**EXERCISE BRIEF:** Arrange the lines below as a numbered list, leaving out any blank lines.

## Begin

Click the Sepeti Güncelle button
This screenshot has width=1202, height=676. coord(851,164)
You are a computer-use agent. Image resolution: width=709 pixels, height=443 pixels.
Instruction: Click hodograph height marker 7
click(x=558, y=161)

## End

**WRITTEN ANSWER:**
1. Click the Sepeti Güncelle button
2. This screenshot has width=1202, height=676. coord(851,164)
3. You are a computer-use agent. Image resolution: width=709 pixels, height=443 pixels.
4. Instruction: Click hodograph height marker 7
5. click(x=558, y=161)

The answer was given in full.